Assignment:
Within the records that follow, restate exactly the lines from the line with "Given: Print the" down to the line with "Task: Click the real-time data clock icon", including both. Omit the pictures.

Input:
################
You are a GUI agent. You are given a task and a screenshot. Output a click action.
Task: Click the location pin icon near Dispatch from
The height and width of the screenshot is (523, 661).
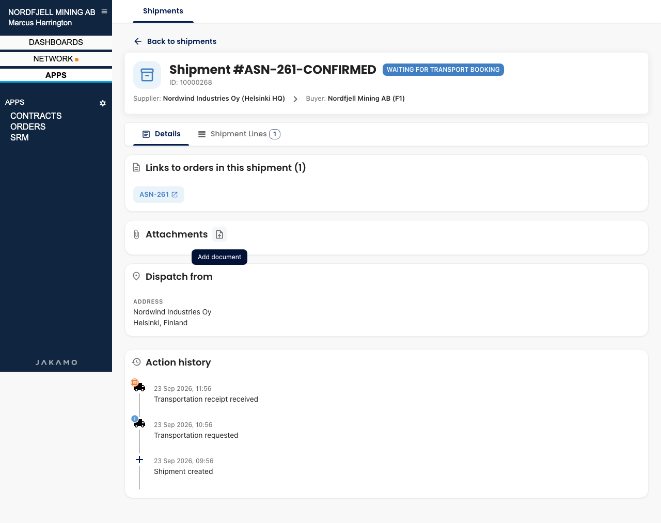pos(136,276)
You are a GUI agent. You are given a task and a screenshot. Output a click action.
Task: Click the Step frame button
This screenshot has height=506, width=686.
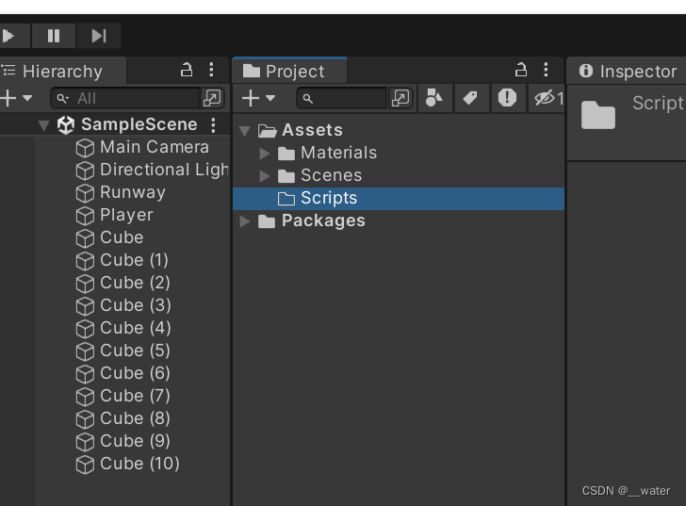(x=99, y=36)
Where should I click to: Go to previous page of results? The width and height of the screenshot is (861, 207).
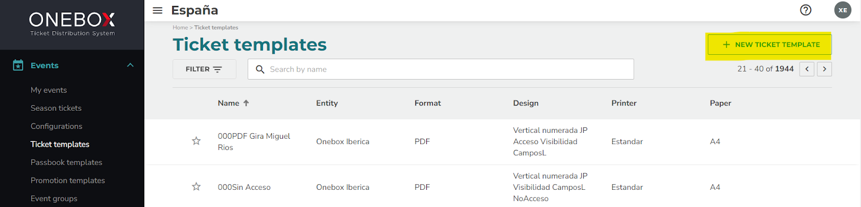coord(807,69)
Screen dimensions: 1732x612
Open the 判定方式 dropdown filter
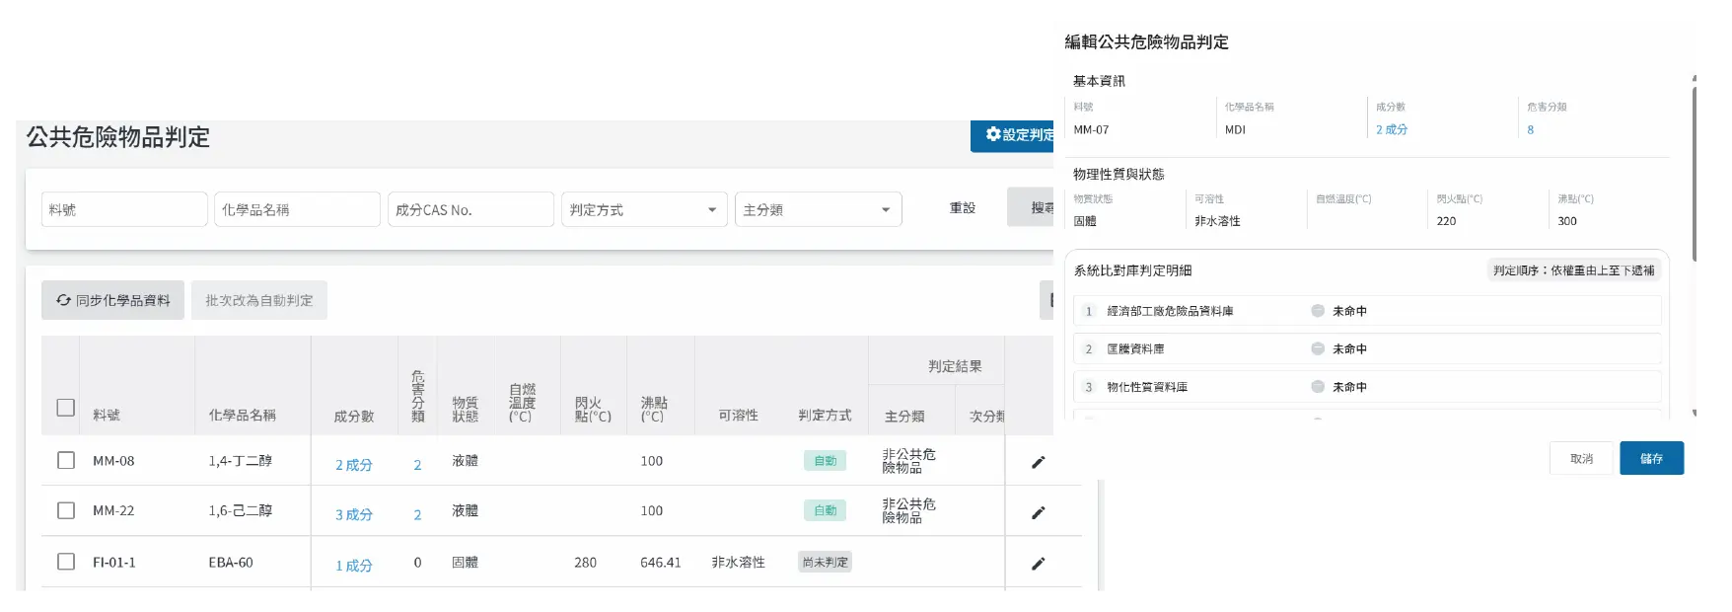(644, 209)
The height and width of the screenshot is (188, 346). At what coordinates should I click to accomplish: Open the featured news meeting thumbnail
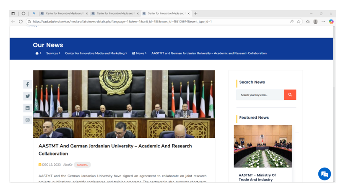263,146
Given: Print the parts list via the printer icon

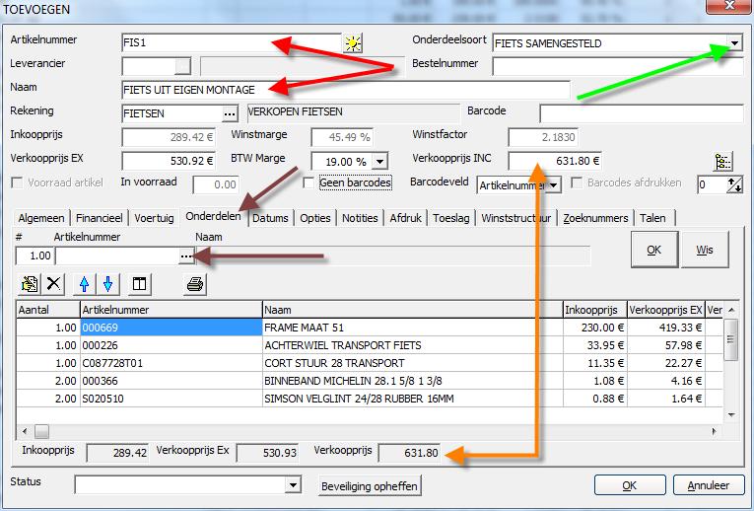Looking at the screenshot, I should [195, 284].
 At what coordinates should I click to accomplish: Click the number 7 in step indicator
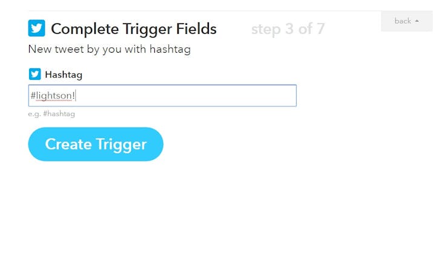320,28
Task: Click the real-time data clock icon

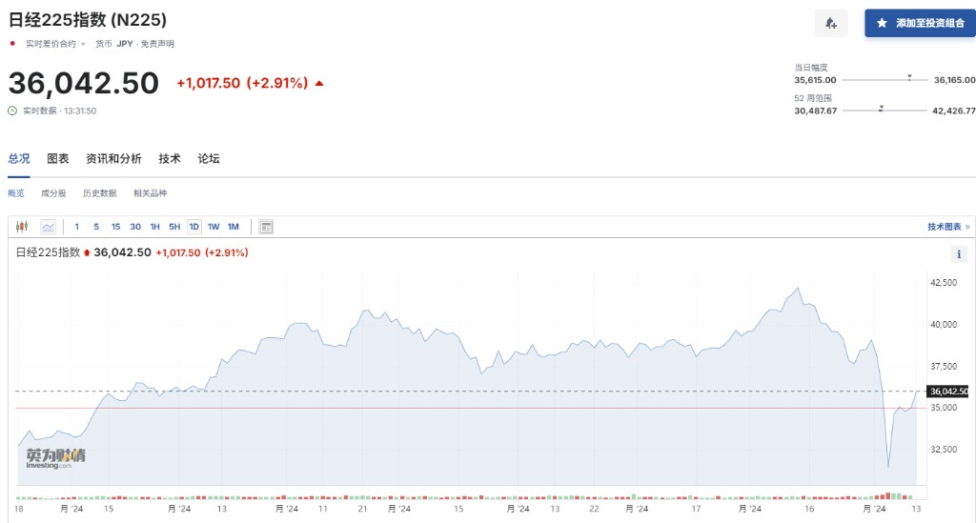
################
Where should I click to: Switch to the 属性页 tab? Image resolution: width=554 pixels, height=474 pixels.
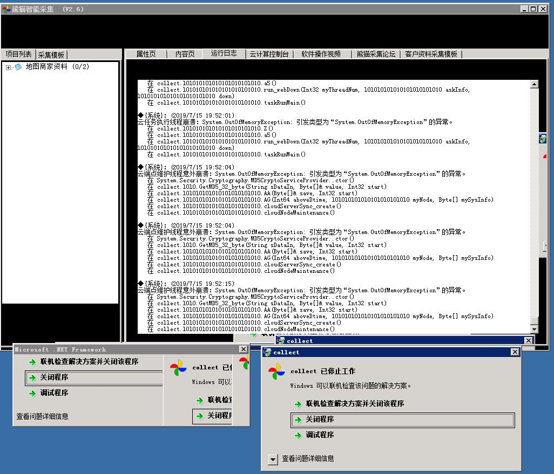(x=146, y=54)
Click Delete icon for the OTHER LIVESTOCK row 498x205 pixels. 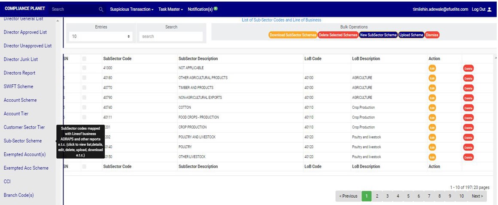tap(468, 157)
################
Your response:
Given: Print the parts list via the printer icon

Looking at the screenshot, I should [195, 284].
 At what coordinates should I click to accomplish: Click the number 7 in step indicator
320,28
Task: Click the real-time data clock icon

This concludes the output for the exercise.